Collected data entries:
==================================================

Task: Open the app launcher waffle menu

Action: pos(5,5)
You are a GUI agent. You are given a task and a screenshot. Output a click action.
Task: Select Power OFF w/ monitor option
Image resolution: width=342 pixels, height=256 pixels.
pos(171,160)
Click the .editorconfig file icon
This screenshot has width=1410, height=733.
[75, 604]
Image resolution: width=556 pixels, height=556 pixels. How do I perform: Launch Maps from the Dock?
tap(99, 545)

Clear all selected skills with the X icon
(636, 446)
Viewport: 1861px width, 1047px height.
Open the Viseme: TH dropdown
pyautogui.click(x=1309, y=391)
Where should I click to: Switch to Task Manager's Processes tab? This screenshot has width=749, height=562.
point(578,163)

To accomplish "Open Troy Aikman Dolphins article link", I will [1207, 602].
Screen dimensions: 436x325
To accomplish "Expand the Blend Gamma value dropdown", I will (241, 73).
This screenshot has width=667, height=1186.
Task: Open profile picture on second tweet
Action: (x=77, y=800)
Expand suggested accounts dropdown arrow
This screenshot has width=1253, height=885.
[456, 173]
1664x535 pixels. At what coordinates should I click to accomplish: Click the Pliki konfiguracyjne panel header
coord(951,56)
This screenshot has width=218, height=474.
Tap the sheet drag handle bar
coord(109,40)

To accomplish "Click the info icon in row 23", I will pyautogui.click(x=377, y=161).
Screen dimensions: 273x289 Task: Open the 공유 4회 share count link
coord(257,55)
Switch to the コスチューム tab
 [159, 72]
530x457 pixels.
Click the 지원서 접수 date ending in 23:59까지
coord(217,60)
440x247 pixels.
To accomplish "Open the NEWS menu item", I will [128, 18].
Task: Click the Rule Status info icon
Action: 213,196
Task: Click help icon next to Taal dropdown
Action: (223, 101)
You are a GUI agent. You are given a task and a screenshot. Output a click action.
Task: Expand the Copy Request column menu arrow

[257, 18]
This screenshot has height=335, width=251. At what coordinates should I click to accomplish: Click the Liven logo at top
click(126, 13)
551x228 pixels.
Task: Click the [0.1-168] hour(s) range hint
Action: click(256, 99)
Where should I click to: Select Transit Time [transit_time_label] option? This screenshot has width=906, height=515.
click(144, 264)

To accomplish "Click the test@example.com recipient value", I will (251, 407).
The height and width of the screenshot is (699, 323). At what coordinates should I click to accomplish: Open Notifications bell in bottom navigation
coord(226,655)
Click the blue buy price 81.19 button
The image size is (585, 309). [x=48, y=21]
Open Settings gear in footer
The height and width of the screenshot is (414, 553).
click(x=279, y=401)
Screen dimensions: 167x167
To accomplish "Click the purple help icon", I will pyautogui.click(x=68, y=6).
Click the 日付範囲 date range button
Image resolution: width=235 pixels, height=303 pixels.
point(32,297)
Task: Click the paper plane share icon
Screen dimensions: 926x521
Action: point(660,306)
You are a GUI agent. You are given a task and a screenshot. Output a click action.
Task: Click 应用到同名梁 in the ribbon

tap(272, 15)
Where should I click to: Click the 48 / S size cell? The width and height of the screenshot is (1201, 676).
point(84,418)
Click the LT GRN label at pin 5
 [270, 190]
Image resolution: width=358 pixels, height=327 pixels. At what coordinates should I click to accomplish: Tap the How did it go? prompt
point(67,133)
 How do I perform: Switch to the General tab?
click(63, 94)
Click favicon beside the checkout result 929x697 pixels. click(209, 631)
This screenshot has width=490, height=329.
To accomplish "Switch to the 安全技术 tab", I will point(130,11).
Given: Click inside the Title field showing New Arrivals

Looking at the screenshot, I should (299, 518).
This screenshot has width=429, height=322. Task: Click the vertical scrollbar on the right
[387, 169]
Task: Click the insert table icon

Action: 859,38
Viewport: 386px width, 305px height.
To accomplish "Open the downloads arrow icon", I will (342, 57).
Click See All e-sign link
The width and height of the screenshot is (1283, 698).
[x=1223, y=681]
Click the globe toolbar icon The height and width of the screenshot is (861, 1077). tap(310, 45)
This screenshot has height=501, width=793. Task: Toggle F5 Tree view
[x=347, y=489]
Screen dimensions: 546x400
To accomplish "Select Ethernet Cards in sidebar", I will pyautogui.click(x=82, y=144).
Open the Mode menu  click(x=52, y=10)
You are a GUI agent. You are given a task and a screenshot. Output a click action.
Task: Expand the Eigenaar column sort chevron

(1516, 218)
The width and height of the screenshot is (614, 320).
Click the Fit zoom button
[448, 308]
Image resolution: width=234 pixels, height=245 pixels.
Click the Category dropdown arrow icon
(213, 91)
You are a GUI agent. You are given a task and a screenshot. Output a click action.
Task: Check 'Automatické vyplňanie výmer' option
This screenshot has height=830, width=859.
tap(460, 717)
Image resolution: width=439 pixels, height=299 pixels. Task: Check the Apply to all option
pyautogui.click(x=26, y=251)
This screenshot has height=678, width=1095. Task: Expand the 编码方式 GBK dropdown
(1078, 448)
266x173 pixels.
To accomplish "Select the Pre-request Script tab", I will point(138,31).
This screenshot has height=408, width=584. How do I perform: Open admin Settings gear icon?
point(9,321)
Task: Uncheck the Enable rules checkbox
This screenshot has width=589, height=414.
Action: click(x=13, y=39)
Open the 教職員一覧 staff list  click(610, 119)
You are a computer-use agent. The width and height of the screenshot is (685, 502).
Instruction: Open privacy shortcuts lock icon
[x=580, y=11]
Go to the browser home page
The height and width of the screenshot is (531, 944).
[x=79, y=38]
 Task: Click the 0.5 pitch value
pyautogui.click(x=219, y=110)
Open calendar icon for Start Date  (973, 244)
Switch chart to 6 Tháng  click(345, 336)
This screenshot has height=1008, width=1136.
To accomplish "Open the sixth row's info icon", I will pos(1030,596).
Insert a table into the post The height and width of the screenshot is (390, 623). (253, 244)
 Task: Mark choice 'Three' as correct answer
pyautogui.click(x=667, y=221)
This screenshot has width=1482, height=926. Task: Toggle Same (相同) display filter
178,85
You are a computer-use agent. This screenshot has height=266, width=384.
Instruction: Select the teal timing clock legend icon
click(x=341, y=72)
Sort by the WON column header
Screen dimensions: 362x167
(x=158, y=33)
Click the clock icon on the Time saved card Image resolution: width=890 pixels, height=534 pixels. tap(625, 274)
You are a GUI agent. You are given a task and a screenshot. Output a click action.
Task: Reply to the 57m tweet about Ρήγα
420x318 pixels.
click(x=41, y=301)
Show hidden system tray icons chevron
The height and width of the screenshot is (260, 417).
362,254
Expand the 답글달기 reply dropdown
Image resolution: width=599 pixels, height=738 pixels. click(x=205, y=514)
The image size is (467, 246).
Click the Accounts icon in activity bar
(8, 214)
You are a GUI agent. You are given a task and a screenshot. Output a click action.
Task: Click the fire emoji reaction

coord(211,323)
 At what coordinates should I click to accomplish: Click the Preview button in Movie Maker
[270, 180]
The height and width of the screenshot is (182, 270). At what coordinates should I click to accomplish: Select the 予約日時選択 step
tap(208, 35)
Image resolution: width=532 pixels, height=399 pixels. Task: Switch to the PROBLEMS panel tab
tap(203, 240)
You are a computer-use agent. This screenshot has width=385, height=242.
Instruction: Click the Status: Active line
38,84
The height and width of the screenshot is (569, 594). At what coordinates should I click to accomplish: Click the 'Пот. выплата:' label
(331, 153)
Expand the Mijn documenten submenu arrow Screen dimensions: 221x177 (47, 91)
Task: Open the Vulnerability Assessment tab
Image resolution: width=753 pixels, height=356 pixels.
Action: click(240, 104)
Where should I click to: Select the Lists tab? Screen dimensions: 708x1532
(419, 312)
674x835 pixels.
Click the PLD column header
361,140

==================================================

### EXERCISE
Rewrite all of the material above, putting "Where do I click to accomplish" in place of "At what coordinates should I click to accomplish" wherever it occurs and leaving everything else unchanged.

### EXPECTED OUTPUT
Task: Open the app launcher waffle menu

Action: pos(5,5)
You are a GUI agent. You are given a task and a screenshot. Output a click action.
Task: Select Power OFF w/ monitor option
Image resolution: width=342 pixels, height=256 pixels.
pos(171,160)
Click the .editorconfig file icon
This screenshot has width=1410, height=733.
[75, 604]
Image resolution: width=556 pixels, height=556 pixels. How do I perform: Launch Maps from the Dock?
tap(99, 545)

Clear all selected skills with the X icon
(636, 446)
Viewport: 1861px width, 1047px height.
Open the Viseme: TH dropdown
pyautogui.click(x=1309, y=391)
Where should I click to: Switch to Task Manager's Processes tab? This screenshot has width=749, height=562.
point(578,163)

To accomplish "Open Troy Aikman Dolphins article link", I will [1207, 602].
Screen dimensions: 436x325
To accomplish "Expand the Blend Gamma value dropdown", I will (241, 73).
This screenshot has width=667, height=1186.
Task: Open profile picture on second tweet
Action: (x=77, y=800)
Expand suggested accounts dropdown arrow
This screenshot has width=1253, height=885.
[456, 173]
1664x535 pixels. Where do I click to accomplish: Click the Pliki konfiguracyjne panel header
coord(951,56)
This screenshot has width=218, height=474.
Tap the sheet drag handle bar
coord(109,40)

To accomplish "Click the info icon in row 23", I will pyautogui.click(x=377, y=161).
Screen dimensions: 273x289 Task: Open the 공유 4회 share count link
coord(257,55)
Switch to the コスチューム tab
 [159, 72]
530x457 pixels.
Click the 지원서 접수 date ending in 23:59까지
coord(217,60)
440x247 pixels.
To accomplish "Open the NEWS menu item", I will [128, 18].
Task: Click the Rule Status info icon
Action: 213,196
Task: Click help icon next to Taal dropdown
Action: (223, 101)
You are a GUI agent. You are given a task and a screenshot. Output a click action.
Task: Expand the Copy Request column menu arrow

[257, 18]
This screenshot has height=335, width=251. Where do I click to accomplish: Click the Liven logo at top
click(126, 13)
551x228 pixels.
Task: Click the [0.1-168] hour(s) range hint
Action: click(256, 99)
Where should I click to: Select Transit Time [transit_time_label] option? This screenshot has width=906, height=515.
click(144, 264)

To accomplish "Click the test@example.com recipient value", I will (251, 407).
The height and width of the screenshot is (699, 323). Where do I click to accomplish: Open Notifications bell in bottom navigation
coord(226,655)
Click the blue buy price 81.19 button
The image size is (585, 309). [x=48, y=21]
Open Settings gear in footer
The height and width of the screenshot is (414, 553).
click(x=279, y=401)
Screen dimensions: 167x167
To accomplish "Click the purple help icon", I will pyautogui.click(x=68, y=6).
Click the 日付範囲 date range button
Image resolution: width=235 pixels, height=303 pixels.
point(32,297)
Task: Click the paper plane share icon
Screen dimensions: 926x521
Action: point(660,306)
You are a GUI agent. You are given a task and a screenshot. Output a click action.
Task: Click 应用到同名梁 in the ribbon

tap(272, 15)
Where should I click to: Click the 48 / S size cell? The width and height of the screenshot is (1201, 676).
point(84,418)
Click the LT GRN label at pin 5
 [270, 190]
Image resolution: width=358 pixels, height=327 pixels. Where do I click to accomplish: Tap the How did it go? prompt
point(67,133)
 How do I perform: Switch to the General tab?
click(63, 94)
Click favicon beside the checkout result 929x697 pixels. click(209, 631)
This screenshot has width=490, height=329.
To accomplish "Switch to the 安全技术 tab", I will point(130,11).
Given: Click inside the Title field showing New Arrivals

Looking at the screenshot, I should (299, 518).
This screenshot has width=429, height=322. Task: Click the vertical scrollbar on the right
[387, 169]
Task: Click the insert table icon

Action: 859,38
Viewport: 386px width, 305px height.
To accomplish "Open the downloads arrow icon", I will (342, 57).
Click See All e-sign link
The width and height of the screenshot is (1283, 698).
[x=1223, y=681]
Click the globe toolbar icon The height and width of the screenshot is (861, 1077). tap(310, 45)
This screenshot has height=501, width=793. Task: Toggle F5 Tree view
[x=347, y=489]
Screen dimensions: 546x400
To accomplish "Select Ethernet Cards in sidebar", I will pyautogui.click(x=82, y=144).
Open the Mode menu  click(x=52, y=10)
You are a GUI agent. You are given a task and a screenshot. Output a click action.
Task: Expand the Eigenaar column sort chevron

(1516, 218)
The width and height of the screenshot is (614, 320).
Click the Fit zoom button
[448, 308]
Image resolution: width=234 pixels, height=245 pixels.
Click the Category dropdown arrow icon
(213, 91)
You are a GUI agent. You are given a task and a screenshot. Output a click action.
Task: Check 'Automatické vyplňanie výmer' option
This screenshot has height=830, width=859.
tap(460, 717)
Image resolution: width=439 pixels, height=299 pixels. Task: Check the Apply to all option
pyautogui.click(x=26, y=251)
This screenshot has height=678, width=1095. Task: Expand the 编码方式 GBK dropdown
(1078, 448)
266x173 pixels.
To accomplish "Select the Pre-request Script tab", I will point(138,31).
This screenshot has height=408, width=584. How do I perform: Open admin Settings gear icon?
point(9,321)
Task: Uncheck the Enable rules checkbox
This screenshot has width=589, height=414.
Action: click(x=13, y=39)
Open the 教職員一覧 staff list  click(610, 119)
You are a computer-use agent. The width and height of the screenshot is (685, 502).
Instruction: Open privacy shortcuts lock icon
[x=580, y=11]
Go to the browser home page
The height and width of the screenshot is (531, 944).
[x=79, y=38]
 Task: Click the 0.5 pitch value
pyautogui.click(x=219, y=110)
Open calendar icon for Start Date  (973, 244)
Switch chart to 6 Tháng  click(345, 336)
This screenshot has height=1008, width=1136.
To accomplish "Open the sixth row's info icon", I will pos(1030,596).
Insert a table into the post The height and width of the screenshot is (390, 623). (253, 244)
 Task: Mark choice 'Three' as correct answer
pyautogui.click(x=667, y=221)
This screenshot has width=1482, height=926. Task: Toggle Same (相同) display filter
178,85
You are a computer-use agent. This screenshot has height=266, width=384.
Instruction: Select the teal timing clock legend icon
click(x=341, y=72)
Sort by the WON column header
Screen dimensions: 362x167
(x=158, y=33)
Click the clock icon on the Time saved card Image resolution: width=890 pixels, height=534 pixels. tap(625, 274)
You are a GUI agent. You are given a task and a screenshot. Output a click action.
Task: Reply to the 57m tweet about Ρήγα
420x318 pixels.
click(x=41, y=301)
Show hidden system tray icons chevron
The height and width of the screenshot is (260, 417).
362,254
Expand the 답글달기 reply dropdown
Image resolution: width=599 pixels, height=738 pixels. click(x=205, y=514)
The image size is (467, 246).
Click the Accounts icon in activity bar
(8, 214)
You are a GUI agent. You are given a task and a screenshot. Output a click action.
Task: Click the fire emoji reaction

coord(211,323)
 Where do I click to accomplish: Click the Preview button in Movie Maker
[270, 180]
The height and width of the screenshot is (182, 270). Where do I click to accomplish: Select the 予約日時選択 step
tap(208, 35)
Image resolution: width=532 pixels, height=399 pixels. Task: Switch to the PROBLEMS panel tab
tap(203, 240)
You are a computer-use agent. This screenshot has width=385, height=242.
Instruction: Click the Status: Active line
38,84
The height and width of the screenshot is (569, 594). Where do I click to accomplish: Click the 'Пот. выплата:' label
(331, 153)
Expand the Mijn documenten submenu arrow Screen dimensions: 221x177 (47, 91)
Task: Open the Vulnerability Assessment tab
Image resolution: width=753 pixels, height=356 pixels.
Action: click(240, 104)
Where should I click to: Select the Lists tab? Screen dimensions: 708x1532
(419, 312)
674x835 pixels.
Click the PLD column header
361,140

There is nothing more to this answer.